FIPO has always argued that consultants should maintain their contract with the patient and not be tempted by any short term agreement or special fee structures offered by insurers.
Figure 6 – Working with insurers
Consultants Revalidation Requirements
BUPA have imposed a contract on newly appointed consultants which requires them to provide details of their clinical practice which would appear to be a replication of the data that will be needed for revalidation. Whilst the respondents to the FIPO survey were clear that they did not believe that this data was required by an insurer they fully understood (97.3%) that it would be a requirement for revalidation with only 2 respondents (0.6%) not appreciating this and 2.2% unsure (Figure 7).

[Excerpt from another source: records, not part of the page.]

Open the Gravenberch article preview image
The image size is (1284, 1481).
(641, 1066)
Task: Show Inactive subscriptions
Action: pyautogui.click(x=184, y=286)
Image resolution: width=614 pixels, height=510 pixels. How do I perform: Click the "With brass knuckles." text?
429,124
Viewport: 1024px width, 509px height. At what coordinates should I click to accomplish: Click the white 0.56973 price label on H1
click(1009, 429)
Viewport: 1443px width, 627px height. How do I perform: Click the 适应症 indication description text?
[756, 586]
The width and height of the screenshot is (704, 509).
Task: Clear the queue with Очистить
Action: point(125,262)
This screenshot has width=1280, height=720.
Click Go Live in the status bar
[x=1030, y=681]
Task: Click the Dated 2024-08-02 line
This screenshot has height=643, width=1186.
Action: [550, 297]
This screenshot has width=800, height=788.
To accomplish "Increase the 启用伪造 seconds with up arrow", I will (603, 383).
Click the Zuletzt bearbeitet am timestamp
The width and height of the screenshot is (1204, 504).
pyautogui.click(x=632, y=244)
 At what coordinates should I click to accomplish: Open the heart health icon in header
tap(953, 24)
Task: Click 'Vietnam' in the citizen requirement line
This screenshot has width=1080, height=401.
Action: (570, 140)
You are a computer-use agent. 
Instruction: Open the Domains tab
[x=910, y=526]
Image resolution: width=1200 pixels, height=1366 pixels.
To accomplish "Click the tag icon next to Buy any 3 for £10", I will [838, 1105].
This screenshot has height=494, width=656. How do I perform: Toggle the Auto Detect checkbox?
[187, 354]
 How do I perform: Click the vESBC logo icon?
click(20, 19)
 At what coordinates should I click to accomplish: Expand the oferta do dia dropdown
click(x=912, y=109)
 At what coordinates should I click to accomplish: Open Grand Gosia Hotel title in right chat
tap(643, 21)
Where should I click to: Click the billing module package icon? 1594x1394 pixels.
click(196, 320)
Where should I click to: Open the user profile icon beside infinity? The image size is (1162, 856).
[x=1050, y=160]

Figure 7 Consultants views on the requirements for revalidation
Consultant Derecognition by Insurers
A recurring theme is the fact that some insurers (in particular AXA PPP) have delisted consultants in an excessive manner. The BUPA questionnaire results have not at this time been released but one question within this discussed various scenarios under which a consultant might be delisted by an insurer. Some were clear cut (such as being suspended from the GMC register) but mostly these questions were too vague to be answered very specifically. The FIPO survey took two of the most contentious questions and put them into its own survey. The results (Figure 8) show that only 7.3% of consultants thought that a failure to submit audit or other clinical data were grounds for delisting and 87.5% did not think this was a cause for delisting.
The question on delisting due to a failure to comply with billing procedures showed that there was a slightly higher number (13.7%) who felt that this was a reason for derecognition and perhaps this was due to the multifaceted question which included coding practices as a reason. However, three quarters of consultants (75.4%) did not think that this was a cause for delisting.
FIPO would not defend any consultant who persistently engaged in fraudulent coding or billing practices but such cases need proof and there are problems in the CCSD codes which can give rise to confusion. However, billing administration is a matter for consultants and their patients and should not be dictated by insurers.
Figure 8 – Basis for derecognition of consultants by insurers
An Appeals Process for Consultants Delisted by Insurers
One burning issue is the fact that there is no independent appeals process for consultants who have been delisted and consultants overwhelmingly felt that such a process was required with 96.7% agreeing, 1.8% disagreeing and 1.5% unsure (Figure 9).